◆ PASSAGE PROVIDED ◆
** Start **

Release Date: Wednesday, March 11th 2009

3-10-09
For immediate release
Contact Mary Wright
802-464-9922, 802-368-2522
Two versions, long and short one



Gallery Wright presents new icon paintings by Pam Erhlich. Erhlich not only loves painting icons Erhlich also loves researching the history of the saints she paints. Featured in the new paintings is St Patrick. About St Patrick Erhlich writes: “ Around the year 400 AD the dread pirate Niall of the Nine Hostages raided the coast of Britain capturing booty and slaves. One of them, a boy named Maewyn, was sold to a Druid warlord in Ireland, a wild place at the end of the known Roman world. While he labored he learned the language and to respect the ancient traditions of the Celts. At the age of twenty he had a vision that a ship awaited to carry him home. He escaped his servitude and had no sooner arrived home than he had another vision asking him to go back to the serve the Irish. He underwent years of religious study and was named the Bishop of Ireland. He spent the rest of his life tirelessly traveling the land, converting the people and their warlords, creating monasteries and becoming a legend. He died March 17, 461. His name was Patrick.

** End **

◆ DIRECTION A ◆
List the things the press release says Patrick did for the rest of his life after being named Bishop of Ireland.
◆ DIRECTION B ◆
Please turn the records from the line with "This screenshot has height=1456, width=2576. Identify" to the line with "at (353, 1053)." into a Markdown table with the columns Row and Record line, numbering each line and leaving out blank lines.

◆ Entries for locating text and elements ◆
** Start **

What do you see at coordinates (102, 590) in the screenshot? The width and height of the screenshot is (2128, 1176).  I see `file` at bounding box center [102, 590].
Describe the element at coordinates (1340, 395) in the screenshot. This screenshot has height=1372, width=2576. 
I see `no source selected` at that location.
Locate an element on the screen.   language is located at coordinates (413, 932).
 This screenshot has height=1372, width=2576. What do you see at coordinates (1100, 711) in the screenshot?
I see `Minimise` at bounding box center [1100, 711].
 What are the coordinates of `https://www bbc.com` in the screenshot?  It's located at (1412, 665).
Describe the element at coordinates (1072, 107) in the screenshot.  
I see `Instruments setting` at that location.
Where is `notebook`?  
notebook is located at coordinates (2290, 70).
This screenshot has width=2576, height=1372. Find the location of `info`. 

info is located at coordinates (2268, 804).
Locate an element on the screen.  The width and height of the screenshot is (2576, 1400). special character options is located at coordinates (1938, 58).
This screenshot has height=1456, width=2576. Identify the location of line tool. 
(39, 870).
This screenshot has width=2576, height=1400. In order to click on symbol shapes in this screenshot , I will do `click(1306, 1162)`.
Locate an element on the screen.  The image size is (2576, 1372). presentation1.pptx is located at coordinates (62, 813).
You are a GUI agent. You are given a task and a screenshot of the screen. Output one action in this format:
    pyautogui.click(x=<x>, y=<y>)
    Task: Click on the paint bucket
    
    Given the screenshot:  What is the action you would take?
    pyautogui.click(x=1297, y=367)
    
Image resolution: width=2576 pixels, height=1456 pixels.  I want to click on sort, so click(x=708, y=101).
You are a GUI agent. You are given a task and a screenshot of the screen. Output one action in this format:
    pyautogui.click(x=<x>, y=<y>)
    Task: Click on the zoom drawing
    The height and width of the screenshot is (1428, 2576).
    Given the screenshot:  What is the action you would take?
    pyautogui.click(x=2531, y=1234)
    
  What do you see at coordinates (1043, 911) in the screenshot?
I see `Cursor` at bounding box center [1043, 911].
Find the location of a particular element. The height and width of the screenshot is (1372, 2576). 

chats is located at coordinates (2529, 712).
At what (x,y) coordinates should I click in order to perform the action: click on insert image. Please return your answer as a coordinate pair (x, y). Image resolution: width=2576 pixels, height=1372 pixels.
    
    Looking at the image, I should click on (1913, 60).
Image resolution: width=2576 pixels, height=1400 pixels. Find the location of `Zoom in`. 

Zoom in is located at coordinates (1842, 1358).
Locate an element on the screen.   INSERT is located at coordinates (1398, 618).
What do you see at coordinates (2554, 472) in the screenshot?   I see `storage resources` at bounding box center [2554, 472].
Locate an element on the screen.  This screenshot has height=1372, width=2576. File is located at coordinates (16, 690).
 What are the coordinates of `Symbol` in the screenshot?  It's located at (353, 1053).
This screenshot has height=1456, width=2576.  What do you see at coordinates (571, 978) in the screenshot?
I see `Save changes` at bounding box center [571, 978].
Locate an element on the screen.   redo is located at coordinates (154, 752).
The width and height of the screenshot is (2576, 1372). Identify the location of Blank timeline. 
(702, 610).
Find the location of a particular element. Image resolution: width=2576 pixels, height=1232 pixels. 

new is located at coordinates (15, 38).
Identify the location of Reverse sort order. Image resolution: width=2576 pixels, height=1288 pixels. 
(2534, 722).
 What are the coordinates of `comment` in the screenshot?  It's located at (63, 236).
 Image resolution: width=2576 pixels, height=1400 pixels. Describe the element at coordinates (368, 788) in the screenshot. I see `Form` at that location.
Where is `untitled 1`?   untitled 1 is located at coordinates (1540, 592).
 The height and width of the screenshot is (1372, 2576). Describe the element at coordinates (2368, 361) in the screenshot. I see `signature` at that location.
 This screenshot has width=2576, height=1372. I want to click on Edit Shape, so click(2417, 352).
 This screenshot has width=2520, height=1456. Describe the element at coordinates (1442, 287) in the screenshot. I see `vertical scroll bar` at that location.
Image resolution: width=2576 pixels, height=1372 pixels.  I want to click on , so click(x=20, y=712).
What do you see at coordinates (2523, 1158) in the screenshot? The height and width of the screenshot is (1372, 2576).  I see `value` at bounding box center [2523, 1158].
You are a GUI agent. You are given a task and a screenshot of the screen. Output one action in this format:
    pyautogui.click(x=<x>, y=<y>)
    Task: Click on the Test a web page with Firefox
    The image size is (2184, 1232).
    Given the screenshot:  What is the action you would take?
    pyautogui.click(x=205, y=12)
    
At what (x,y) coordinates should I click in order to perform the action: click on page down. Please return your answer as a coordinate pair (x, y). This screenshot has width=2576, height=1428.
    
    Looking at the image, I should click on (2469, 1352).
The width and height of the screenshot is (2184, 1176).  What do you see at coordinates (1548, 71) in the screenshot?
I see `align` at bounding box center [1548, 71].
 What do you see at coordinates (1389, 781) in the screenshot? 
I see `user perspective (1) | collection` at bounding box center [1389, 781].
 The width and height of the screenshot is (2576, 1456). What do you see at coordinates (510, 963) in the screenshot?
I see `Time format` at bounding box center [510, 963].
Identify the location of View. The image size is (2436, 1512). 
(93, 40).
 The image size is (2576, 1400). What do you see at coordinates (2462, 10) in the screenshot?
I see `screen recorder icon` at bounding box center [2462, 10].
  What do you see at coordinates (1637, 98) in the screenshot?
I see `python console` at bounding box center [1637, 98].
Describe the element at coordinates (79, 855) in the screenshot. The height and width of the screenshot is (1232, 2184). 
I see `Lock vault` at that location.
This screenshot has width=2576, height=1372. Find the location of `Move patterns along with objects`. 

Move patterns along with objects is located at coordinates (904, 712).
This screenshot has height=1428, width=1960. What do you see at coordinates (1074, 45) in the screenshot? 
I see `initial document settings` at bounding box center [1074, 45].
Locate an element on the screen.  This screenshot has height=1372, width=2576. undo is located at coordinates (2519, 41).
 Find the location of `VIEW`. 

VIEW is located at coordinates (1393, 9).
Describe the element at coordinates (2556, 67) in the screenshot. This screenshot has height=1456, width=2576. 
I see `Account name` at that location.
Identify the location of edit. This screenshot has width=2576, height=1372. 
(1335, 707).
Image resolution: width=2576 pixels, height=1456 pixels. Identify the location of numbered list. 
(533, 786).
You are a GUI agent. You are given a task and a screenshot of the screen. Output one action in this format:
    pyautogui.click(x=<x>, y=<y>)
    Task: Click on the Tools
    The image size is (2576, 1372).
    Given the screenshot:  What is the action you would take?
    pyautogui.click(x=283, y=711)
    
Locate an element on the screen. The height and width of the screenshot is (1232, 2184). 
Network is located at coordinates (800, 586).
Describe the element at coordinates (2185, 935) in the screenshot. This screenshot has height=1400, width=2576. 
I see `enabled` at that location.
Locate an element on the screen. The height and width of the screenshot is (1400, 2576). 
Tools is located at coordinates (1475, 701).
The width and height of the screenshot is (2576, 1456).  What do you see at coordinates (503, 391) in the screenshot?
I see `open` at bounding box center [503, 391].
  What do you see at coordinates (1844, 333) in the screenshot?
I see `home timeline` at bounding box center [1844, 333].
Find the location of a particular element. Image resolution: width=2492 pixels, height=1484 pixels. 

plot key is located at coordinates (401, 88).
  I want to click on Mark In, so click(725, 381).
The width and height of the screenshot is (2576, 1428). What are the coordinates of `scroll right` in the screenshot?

** End **

◆ FINAL ANSWER A ◆
- Traveled the land tirelessly
- Converted the people and their warlords
- Created monasteries
- Became a legend

◆ FINAL ANSWER B ◆
| Row | Record line |
|---|---|
| 1 | This screenshot has height=1456, width=2576. Identify the location of line tool.  |
| 2 | (39, 870). |
| 3 | This screenshot has width=2576, height=1400. In order to click on symbol shapes in this screenshot , I will do `click(1306, 1162)`. |
| 4 | Locate an element on the screen.  The image size is (2576, 1372). presentation1.pptx is located at coordinates (62, 813). |
| 5 | You are a GUI agent. You are given a task and a screenshot of the screen. Output one action in this format: |
| 6 |     pyautogui.click(x=<x>, y=<y>) |
| 7 |     Task: Click on the paint bucket |
| 8 |     Given the screenshot:  What is the action you would take? |
| 9 |     pyautogui.click(x=1297, y=367) |
| 10 | Image resolution: width=2576 pixels, height=1456 pixels.  I want to click on sort, so click(x=708, y=101). |
| 11 | You are a GUI agent. You are given a task and a screenshot of the screen. Output one action in this format: |
| 12 |     pyautogui.click(x=<x>, y=<y>) |
| 13 |     Task: Click on the zoom drawing |
| 14 |     The height and width of the screenshot is (1428, 2576). |
| 15 |     Given the screenshot:  What is the action you would take? |
| 16 |     pyautogui.click(x=2531, y=1234) |
| 17 |   What do you see at coordinates (1043, 911) in the screenshot? |
| 18 | I see `Cursor` at bounding box center [1043, 911]. |
| 19 | Find the location of a particular element. The height and width of the screenshot is (1372, 2576).  |
| 20 | chats is located at coordinates (2529, 712). |
| 21 | At what (x,y) coordinates should I click in order to perform the action: click on insert image. Please return your answer as a coordinate pair (x, y). Image resolution: width=2576 pixels, height=1372 pixels. |
| 22 |     Looking at the image, I should click on (1913, 60). |
| 23 | Image resolution: width=2576 pixels, height=1400 pixels. Find the location of `Zoom in`.  |
| 24 | Zoom in is located at coordinates (1842, 1358). |
| 25 | Locate an element on the screen.   INSERT is located at coordinates (1398, 618). |
| 26 | What do you see at coordinates (2554, 472) in the screenshot?   I see `storage resources` at bounding box center [2554, 472]. |
| 27 | Locate an element on the screen.  This screenshot has height=1372, width=2576. File is located at coordinates (16, 690). |
| 28 |  What are the coordinates of `Symbol` in the screenshot?  It's located at (353, 1053). |